Verilen Metin

Suriye'deki teröristlere yönelik harekatın başından beri ünlülerin sosyal medya hesaplarından attıkları ve atamadıkları mesajlar tartışma konusu.
Köşe yazarları her gün hangi sanatçının operasyonla ilgili ne dediğinin ve "demediğinin" listesini tutuyorlar.
Dünya Kız Çocukları Günü'nden tutun da caretta-carettaların psikolojisine kadar her konuda duyar kasan bu kişilerin terörle mücadele gibi ulusal mevzularda ağızlarını açmamaları eleştiriliyor.
En popüler isim yine Cem Yılmaz.

İşlenecek Kayıtlar
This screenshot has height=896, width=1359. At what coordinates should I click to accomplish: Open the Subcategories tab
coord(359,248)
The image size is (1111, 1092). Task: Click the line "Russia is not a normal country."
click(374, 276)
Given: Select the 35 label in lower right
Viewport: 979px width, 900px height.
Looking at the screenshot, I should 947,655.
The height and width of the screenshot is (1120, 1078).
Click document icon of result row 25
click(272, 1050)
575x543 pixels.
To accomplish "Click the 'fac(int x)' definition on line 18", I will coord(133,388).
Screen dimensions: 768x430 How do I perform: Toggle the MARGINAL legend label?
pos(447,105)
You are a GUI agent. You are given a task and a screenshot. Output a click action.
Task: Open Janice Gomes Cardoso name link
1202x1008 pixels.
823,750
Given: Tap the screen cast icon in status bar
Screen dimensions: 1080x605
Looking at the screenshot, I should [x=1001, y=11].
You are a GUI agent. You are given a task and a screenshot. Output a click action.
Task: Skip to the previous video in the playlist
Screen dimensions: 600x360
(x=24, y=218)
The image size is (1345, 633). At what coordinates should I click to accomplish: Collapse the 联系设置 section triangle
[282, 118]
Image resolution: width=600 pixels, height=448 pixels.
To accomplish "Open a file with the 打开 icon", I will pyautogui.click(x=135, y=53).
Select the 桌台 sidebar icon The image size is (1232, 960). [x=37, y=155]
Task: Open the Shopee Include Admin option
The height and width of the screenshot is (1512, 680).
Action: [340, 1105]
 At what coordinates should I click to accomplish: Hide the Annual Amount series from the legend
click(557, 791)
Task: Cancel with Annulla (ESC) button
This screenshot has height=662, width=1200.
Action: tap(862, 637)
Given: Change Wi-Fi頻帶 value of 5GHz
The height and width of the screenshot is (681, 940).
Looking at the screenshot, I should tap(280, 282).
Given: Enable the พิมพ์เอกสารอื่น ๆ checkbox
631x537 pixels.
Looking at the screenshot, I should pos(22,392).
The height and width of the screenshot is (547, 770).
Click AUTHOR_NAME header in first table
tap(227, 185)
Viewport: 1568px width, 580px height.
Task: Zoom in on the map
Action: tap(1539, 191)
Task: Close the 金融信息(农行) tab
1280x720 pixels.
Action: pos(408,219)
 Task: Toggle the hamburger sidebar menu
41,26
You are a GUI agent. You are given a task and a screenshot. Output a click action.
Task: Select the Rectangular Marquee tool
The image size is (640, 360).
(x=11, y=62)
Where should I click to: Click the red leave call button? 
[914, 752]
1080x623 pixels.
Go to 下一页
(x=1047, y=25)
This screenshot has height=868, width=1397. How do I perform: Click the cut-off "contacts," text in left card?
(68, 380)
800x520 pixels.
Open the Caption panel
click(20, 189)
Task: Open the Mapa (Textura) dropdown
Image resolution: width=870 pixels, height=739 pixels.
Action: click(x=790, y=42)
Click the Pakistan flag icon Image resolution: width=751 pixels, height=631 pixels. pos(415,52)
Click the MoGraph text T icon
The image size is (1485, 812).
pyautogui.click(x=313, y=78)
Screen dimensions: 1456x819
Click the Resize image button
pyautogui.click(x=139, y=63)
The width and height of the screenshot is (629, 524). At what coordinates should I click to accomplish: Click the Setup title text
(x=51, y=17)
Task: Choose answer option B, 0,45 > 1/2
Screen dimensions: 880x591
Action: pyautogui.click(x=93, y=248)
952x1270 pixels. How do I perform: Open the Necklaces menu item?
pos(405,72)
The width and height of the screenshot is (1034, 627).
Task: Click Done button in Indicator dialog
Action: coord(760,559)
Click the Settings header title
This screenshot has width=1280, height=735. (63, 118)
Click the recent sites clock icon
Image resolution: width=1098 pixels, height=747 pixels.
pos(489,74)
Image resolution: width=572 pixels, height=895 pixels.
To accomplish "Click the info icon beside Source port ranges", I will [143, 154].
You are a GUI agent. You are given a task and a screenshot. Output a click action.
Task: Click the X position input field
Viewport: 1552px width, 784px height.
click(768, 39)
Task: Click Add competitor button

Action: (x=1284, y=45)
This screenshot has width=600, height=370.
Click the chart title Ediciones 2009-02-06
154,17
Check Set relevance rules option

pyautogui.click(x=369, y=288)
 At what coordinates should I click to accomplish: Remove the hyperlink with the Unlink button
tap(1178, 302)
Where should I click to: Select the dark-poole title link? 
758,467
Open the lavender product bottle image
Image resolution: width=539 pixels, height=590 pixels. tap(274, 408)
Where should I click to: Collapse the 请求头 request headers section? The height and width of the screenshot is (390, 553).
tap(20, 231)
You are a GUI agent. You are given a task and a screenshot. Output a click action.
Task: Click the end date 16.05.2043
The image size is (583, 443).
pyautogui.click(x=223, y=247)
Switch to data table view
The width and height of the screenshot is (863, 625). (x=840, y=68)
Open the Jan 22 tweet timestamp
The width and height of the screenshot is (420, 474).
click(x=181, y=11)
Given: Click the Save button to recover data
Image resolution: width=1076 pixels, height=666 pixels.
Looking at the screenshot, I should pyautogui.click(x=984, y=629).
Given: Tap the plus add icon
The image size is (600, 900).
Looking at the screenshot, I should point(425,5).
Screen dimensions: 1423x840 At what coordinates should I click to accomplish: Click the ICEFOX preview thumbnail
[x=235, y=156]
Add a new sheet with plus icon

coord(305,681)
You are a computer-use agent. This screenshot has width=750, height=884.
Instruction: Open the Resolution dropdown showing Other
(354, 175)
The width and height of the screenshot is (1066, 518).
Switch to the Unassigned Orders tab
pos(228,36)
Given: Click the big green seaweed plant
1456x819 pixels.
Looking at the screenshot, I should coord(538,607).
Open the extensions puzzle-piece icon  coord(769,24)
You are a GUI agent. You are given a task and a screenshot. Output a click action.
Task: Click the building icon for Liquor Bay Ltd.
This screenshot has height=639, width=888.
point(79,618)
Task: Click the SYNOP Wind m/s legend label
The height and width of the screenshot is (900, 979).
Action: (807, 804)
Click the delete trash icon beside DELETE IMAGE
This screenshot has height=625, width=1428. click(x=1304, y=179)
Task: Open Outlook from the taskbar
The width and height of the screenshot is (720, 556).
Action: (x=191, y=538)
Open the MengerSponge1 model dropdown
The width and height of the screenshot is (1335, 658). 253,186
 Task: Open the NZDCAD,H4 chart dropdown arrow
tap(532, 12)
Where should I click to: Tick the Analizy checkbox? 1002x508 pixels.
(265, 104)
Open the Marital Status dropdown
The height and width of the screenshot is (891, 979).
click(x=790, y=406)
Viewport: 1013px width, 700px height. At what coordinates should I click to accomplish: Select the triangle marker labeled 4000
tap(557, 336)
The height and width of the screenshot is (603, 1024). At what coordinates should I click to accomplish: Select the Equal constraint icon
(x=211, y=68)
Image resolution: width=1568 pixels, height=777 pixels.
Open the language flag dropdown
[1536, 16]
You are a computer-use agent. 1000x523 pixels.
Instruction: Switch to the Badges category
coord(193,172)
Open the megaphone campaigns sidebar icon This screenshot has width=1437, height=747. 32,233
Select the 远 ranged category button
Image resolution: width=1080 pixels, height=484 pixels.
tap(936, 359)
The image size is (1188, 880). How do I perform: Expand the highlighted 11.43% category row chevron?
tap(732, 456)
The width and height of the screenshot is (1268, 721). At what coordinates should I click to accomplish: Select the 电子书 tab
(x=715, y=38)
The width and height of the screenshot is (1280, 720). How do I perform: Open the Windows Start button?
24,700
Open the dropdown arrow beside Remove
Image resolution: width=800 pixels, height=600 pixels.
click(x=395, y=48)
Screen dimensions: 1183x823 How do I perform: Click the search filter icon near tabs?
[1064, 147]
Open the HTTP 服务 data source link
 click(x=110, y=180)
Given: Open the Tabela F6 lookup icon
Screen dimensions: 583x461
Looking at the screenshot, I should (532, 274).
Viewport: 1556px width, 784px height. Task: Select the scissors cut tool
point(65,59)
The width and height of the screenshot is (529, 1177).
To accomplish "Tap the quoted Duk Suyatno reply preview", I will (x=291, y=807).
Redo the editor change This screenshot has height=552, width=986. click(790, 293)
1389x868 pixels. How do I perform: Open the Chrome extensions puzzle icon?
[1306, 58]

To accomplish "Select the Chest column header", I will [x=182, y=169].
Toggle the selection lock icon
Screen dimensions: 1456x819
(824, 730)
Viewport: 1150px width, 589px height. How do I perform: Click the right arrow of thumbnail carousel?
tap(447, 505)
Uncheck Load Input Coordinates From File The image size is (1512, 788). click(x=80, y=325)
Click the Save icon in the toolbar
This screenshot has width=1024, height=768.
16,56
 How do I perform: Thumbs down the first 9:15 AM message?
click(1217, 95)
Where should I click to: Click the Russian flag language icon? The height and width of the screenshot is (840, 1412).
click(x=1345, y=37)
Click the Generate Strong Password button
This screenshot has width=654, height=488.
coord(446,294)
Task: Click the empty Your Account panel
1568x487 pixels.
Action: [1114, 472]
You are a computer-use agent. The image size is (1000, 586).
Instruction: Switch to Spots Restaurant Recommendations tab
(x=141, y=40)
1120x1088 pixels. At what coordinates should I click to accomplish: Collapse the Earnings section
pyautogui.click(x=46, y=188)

Problem Tanımı 1
Ünlülerin sosyal medya paylaşımlarını konu alan metne göre en popüler isim kimdir?
Problem Tanımı 2
Kayıtlarda "The width and height of the screenshot is (1280, 720)." ifadesini içeren satırla açılıp "Redo the editor" ifadesini içeren satırla kapanan bölümü, iki uç satır da dahil olmak üzere, değiştirmeden aktarın.

Çözümlü Yanıt 1
En popüler isim Cem Yılmaz'dır.

Çözümlü Yanıt 2
The width and height of the screenshot is (1280, 720). How do I perform: Open the Windows Start button?
24,700
Open the dropdown arrow beside Remove
Image resolution: width=800 pixels, height=600 pixels.
click(x=395, y=48)
Screen dimensions: 1183x823 How do I perform: Click the search filter icon near tabs?
[1064, 147]
Open the HTTP 服务 data source link
 click(x=110, y=180)
Given: Open the Tabela F6 lookup icon
Screen dimensions: 583x461
Looking at the screenshot, I should (532, 274).
Viewport: 1556px width, 784px height. Task: Select the scissors cut tool
point(65,59)
The width and height of the screenshot is (529, 1177).
To accomplish "Tap the quoted Duk Suyatno reply preview", I will (x=291, y=807).
Redo the editor change This screenshot has height=552, width=986. click(790, 293)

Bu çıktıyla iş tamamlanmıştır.